━━━━━ Data to use ━━━━━
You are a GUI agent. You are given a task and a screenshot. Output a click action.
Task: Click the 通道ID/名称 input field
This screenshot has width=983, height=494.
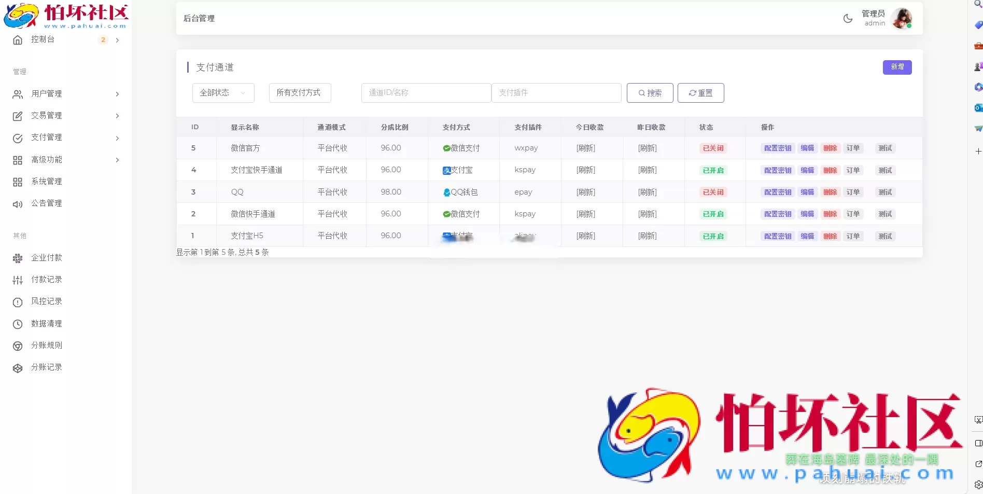click(426, 92)
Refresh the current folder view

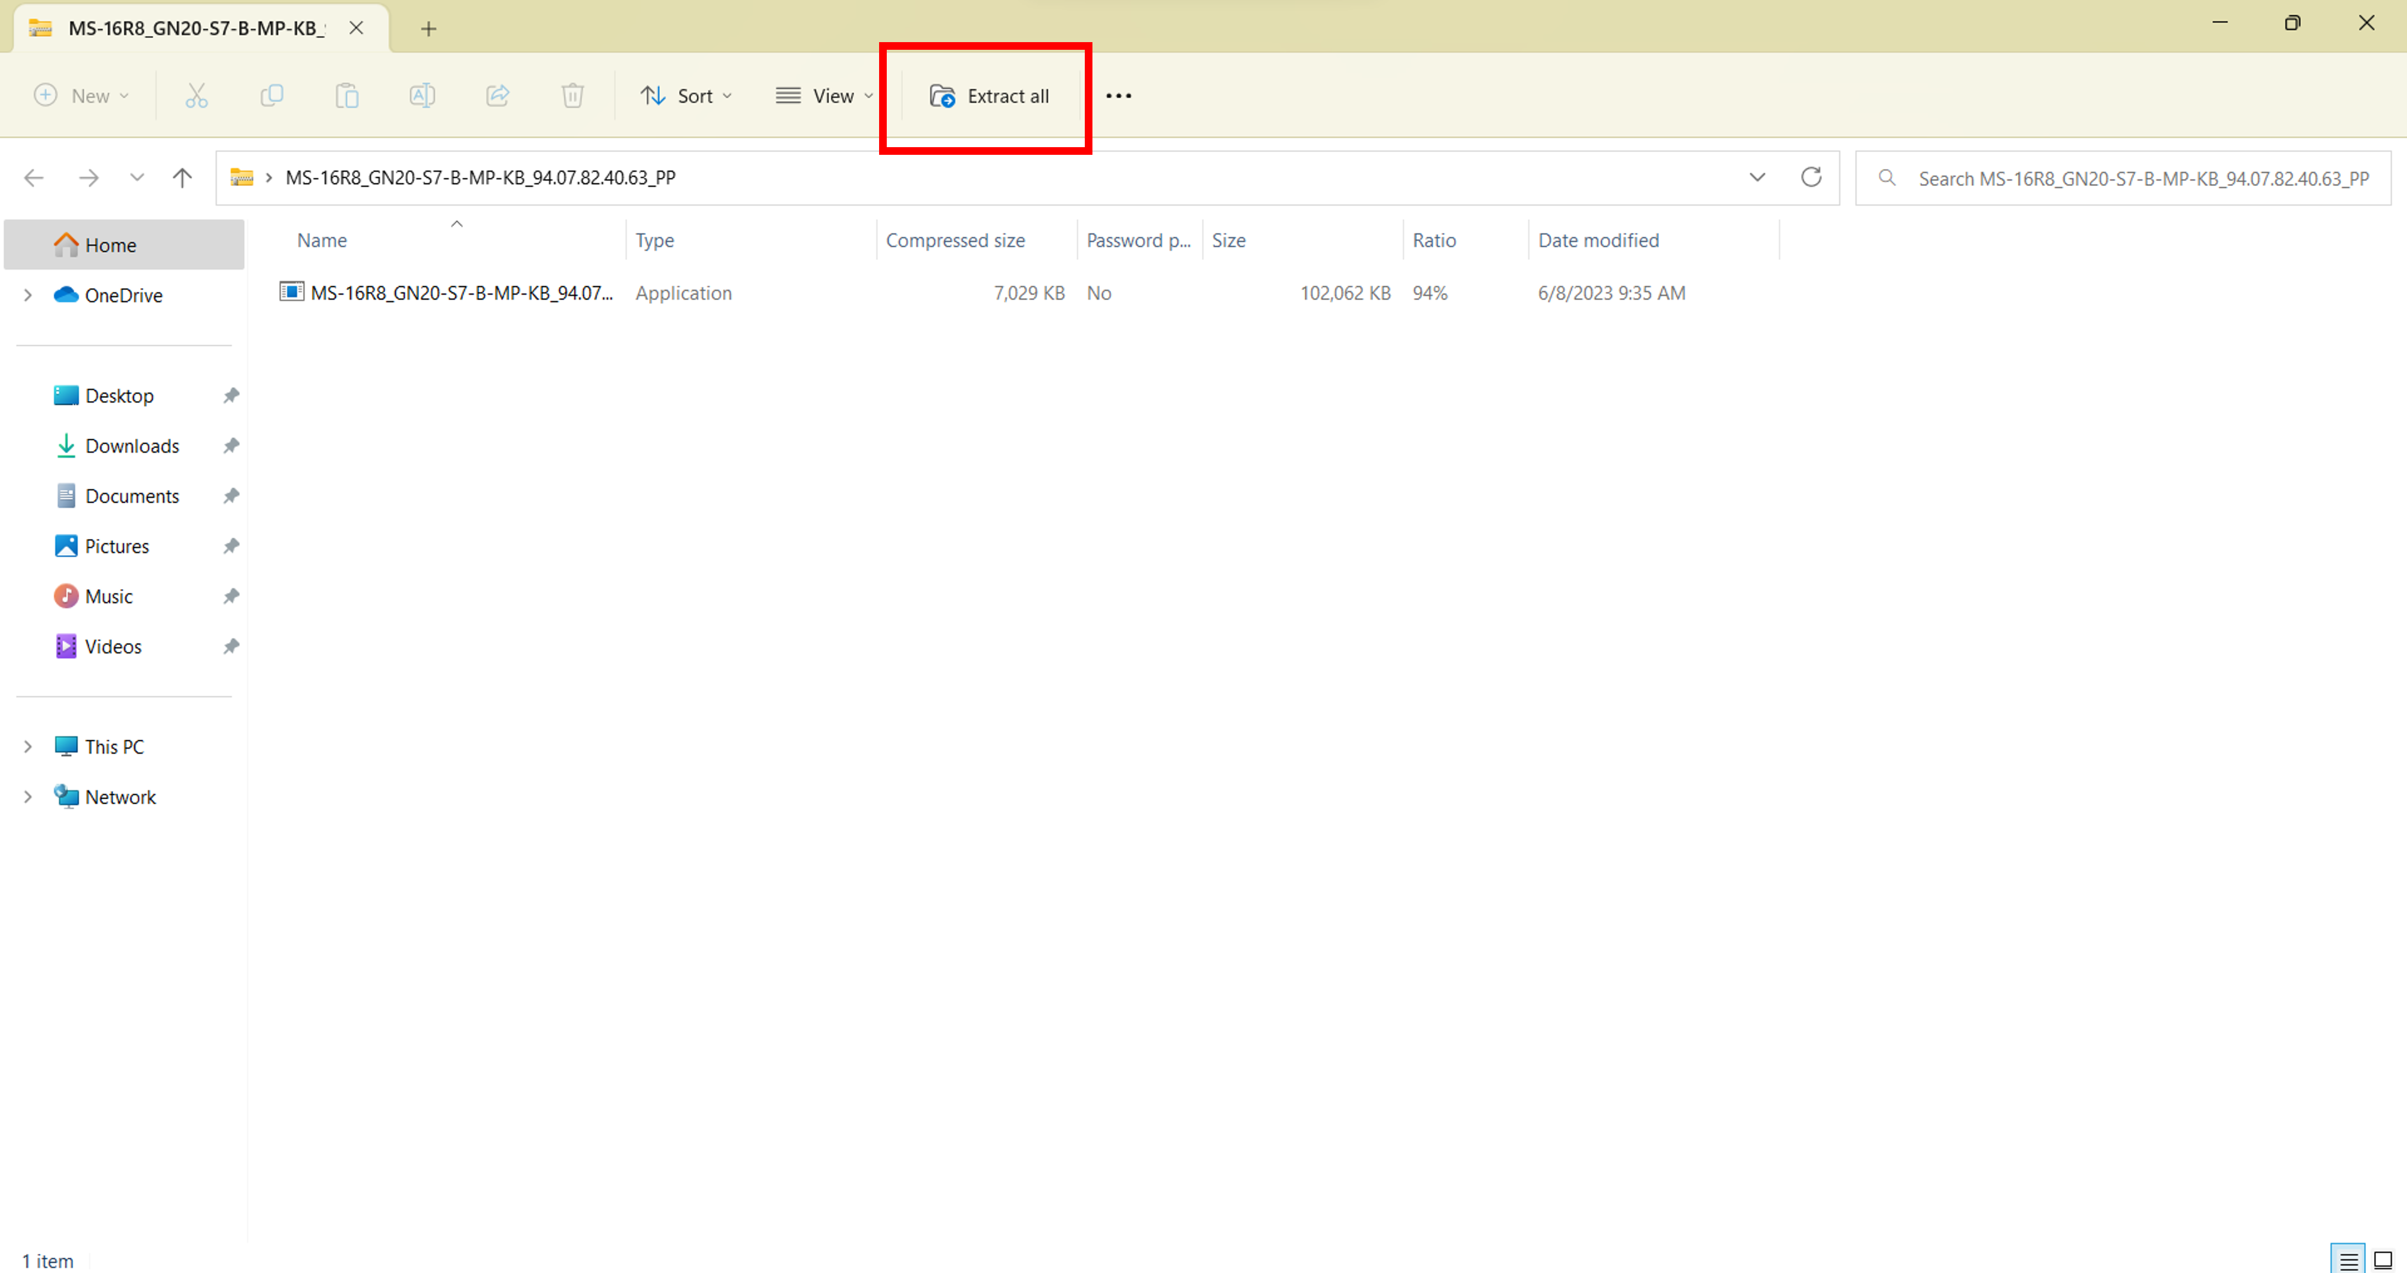1811,178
━━━━━
> Exercise prompt
With the pictures omitted, write out exactly the lines from the one that contains "Task: Click the 通道ID/名称 input field" through the final line of the material above, both ends included.

> Exercise solution
Task: Click the 通道ID/名称 input field
This screenshot has width=983, height=494.
click(426, 92)
Refresh the current folder view

1811,178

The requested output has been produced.